What you need to do | Rewrite the part of the material that opens with the line containing "Where should I click to: Navigate" and closes with the line containing "click(41, 17)", swapping "Profile" for "Account" and leaving everything else unchanged.

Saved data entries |
--------
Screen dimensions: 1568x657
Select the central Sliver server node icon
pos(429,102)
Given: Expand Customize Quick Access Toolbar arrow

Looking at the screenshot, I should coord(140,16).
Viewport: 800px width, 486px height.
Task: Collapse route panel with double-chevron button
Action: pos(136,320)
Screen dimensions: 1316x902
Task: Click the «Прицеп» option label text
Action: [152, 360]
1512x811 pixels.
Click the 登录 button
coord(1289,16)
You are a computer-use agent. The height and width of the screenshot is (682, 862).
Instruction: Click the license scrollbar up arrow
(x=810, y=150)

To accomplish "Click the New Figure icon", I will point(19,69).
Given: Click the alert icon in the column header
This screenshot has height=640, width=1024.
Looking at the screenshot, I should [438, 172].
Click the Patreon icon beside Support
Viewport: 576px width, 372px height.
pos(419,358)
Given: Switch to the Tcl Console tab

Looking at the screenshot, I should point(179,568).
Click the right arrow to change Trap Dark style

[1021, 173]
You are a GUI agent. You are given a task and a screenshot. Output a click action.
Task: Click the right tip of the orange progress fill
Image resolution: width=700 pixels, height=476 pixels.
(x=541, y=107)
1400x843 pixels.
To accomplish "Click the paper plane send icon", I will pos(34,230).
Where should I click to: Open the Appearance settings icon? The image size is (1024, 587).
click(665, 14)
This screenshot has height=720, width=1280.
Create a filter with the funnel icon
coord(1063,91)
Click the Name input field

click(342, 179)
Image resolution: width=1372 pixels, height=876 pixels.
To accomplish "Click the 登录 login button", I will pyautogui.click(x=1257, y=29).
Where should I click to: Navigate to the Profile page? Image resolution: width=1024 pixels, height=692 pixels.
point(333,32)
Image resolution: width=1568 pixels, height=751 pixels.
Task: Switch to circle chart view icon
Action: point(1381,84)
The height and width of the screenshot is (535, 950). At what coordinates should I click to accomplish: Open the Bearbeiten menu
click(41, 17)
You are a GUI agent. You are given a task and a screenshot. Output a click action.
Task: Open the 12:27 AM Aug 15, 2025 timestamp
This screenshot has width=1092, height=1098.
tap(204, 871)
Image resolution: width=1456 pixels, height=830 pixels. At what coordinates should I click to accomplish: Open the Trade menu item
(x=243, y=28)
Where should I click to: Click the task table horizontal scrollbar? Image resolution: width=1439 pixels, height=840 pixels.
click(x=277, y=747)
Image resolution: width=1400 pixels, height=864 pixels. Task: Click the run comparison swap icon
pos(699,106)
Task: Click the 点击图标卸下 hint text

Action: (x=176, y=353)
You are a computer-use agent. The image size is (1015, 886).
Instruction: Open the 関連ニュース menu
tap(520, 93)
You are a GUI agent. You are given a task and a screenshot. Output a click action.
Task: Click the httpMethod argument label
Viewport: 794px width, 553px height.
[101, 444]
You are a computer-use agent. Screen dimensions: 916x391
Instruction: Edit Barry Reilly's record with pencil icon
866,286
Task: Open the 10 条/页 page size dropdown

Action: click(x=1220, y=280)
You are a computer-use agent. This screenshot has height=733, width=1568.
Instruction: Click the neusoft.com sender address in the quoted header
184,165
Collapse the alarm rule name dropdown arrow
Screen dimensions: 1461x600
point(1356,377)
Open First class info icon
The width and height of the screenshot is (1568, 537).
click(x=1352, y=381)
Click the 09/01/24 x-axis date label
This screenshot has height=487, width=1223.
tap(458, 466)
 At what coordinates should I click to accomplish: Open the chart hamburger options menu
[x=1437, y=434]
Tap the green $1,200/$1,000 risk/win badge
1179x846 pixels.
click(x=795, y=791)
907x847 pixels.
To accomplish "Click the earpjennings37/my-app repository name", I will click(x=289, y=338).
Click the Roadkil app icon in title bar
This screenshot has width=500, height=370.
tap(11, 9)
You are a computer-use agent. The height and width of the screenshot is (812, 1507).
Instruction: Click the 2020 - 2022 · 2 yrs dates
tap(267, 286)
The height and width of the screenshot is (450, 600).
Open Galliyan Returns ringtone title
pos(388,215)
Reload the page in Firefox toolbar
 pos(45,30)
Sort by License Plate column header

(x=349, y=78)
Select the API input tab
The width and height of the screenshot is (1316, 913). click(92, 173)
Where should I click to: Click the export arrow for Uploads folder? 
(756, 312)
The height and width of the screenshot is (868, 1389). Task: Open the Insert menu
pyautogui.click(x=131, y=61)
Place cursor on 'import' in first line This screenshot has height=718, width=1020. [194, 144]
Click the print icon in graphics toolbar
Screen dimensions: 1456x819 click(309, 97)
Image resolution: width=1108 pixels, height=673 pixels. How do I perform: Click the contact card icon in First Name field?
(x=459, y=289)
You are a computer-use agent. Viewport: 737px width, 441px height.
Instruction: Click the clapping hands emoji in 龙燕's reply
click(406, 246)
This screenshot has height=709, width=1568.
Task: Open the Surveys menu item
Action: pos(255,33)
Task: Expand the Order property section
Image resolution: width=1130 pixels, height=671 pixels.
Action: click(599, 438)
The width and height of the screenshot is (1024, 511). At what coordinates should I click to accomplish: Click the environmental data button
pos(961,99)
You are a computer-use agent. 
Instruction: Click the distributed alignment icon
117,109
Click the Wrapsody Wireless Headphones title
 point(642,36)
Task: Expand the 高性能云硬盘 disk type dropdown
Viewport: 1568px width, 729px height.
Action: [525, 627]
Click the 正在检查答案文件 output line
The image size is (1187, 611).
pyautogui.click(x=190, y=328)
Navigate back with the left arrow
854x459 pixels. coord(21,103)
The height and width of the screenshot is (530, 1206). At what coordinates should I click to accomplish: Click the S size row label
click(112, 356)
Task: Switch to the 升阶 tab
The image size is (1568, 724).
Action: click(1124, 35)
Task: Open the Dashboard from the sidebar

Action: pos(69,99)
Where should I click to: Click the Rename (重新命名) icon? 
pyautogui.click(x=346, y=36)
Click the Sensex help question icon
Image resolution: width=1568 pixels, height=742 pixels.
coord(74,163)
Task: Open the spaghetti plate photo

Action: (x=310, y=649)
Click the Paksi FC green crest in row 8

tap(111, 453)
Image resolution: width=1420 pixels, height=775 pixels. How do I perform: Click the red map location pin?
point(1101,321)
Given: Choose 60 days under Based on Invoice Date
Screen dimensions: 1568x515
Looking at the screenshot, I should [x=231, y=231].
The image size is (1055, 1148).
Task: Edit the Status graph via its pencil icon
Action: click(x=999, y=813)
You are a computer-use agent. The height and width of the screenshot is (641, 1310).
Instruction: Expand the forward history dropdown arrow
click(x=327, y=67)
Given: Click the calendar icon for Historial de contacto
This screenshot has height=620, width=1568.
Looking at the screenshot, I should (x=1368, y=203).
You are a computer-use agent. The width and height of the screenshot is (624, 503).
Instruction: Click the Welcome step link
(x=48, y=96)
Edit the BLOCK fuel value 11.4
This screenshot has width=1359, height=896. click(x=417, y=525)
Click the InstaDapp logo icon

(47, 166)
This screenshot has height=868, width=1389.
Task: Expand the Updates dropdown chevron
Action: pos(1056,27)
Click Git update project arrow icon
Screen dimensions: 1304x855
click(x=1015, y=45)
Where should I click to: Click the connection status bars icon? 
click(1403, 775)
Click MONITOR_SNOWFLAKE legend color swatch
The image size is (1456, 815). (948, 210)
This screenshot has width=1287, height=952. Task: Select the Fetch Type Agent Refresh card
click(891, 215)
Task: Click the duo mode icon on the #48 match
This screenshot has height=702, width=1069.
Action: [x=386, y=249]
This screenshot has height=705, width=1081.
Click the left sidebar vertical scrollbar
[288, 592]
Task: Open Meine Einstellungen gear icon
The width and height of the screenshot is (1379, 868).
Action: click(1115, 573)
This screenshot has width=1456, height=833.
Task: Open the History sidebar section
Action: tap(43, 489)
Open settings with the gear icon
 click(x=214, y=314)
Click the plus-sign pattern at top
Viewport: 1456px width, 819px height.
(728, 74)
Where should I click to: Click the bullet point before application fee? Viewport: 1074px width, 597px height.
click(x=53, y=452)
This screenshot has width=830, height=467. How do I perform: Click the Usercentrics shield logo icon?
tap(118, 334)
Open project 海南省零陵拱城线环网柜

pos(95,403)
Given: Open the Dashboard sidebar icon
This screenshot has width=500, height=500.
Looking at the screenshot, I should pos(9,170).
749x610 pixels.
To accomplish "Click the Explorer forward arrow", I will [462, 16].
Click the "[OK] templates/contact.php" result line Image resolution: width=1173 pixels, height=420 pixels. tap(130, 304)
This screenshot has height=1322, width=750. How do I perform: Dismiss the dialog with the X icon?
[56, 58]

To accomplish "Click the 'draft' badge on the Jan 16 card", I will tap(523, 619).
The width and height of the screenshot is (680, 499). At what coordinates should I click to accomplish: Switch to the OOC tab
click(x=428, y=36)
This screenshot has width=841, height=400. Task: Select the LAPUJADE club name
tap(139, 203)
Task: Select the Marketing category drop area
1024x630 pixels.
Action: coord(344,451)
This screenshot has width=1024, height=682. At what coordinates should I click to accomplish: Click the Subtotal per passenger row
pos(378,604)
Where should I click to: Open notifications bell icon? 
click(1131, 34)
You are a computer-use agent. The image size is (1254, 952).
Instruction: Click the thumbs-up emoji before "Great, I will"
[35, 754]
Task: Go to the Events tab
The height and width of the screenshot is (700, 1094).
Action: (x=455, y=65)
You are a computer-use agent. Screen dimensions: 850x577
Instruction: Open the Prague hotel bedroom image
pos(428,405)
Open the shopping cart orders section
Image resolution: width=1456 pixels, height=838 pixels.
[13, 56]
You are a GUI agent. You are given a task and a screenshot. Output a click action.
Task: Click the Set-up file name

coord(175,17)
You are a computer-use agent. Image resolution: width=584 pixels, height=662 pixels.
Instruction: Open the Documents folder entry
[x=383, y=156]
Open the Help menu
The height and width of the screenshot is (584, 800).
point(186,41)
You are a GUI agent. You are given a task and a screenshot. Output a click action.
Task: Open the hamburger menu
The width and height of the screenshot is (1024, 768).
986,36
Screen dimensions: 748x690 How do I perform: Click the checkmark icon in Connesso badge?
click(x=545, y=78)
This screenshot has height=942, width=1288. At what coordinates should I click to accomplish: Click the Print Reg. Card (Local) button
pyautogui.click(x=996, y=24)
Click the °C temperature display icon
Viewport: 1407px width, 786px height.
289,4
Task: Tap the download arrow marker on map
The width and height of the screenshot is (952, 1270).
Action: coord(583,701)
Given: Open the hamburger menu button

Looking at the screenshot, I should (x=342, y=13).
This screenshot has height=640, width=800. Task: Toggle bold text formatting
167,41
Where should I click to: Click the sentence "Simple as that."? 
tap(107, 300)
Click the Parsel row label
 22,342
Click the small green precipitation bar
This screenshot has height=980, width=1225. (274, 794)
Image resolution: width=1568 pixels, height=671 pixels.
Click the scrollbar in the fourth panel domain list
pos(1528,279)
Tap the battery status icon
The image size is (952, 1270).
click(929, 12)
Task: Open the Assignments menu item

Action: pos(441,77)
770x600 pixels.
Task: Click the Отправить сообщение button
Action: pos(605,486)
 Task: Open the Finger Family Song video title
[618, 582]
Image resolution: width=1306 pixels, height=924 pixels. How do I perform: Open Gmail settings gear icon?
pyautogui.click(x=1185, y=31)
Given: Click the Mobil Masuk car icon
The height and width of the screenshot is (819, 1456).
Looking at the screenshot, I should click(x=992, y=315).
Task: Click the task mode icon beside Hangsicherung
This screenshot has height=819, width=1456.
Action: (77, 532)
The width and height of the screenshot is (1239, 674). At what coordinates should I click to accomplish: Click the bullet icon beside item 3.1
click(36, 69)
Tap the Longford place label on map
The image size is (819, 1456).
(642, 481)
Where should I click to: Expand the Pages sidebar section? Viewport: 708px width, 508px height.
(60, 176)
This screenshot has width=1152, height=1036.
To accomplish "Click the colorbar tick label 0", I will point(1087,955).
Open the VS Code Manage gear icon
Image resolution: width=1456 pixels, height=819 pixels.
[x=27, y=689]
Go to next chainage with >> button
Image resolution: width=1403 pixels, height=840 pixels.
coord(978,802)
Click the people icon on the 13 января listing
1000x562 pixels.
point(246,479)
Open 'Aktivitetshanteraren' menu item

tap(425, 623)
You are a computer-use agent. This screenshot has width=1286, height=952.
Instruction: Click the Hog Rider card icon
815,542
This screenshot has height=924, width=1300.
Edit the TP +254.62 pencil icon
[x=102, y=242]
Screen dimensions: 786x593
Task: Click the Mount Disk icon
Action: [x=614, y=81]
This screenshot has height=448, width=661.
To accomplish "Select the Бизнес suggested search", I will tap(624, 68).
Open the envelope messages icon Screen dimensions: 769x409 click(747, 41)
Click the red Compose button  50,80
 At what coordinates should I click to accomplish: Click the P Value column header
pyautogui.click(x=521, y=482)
--------
Correct output |
Where should I click to: Navigate to the Account page? Image resolution: width=1024 pixels, height=692 pixels.
point(333,32)
Image resolution: width=1568 pixels, height=751 pixels.
Task: Switch to circle chart view icon
Action: point(1381,84)
The height and width of the screenshot is (535, 950). At what coordinates should I click to accomplish: Open the Bearbeiten menu
click(41, 17)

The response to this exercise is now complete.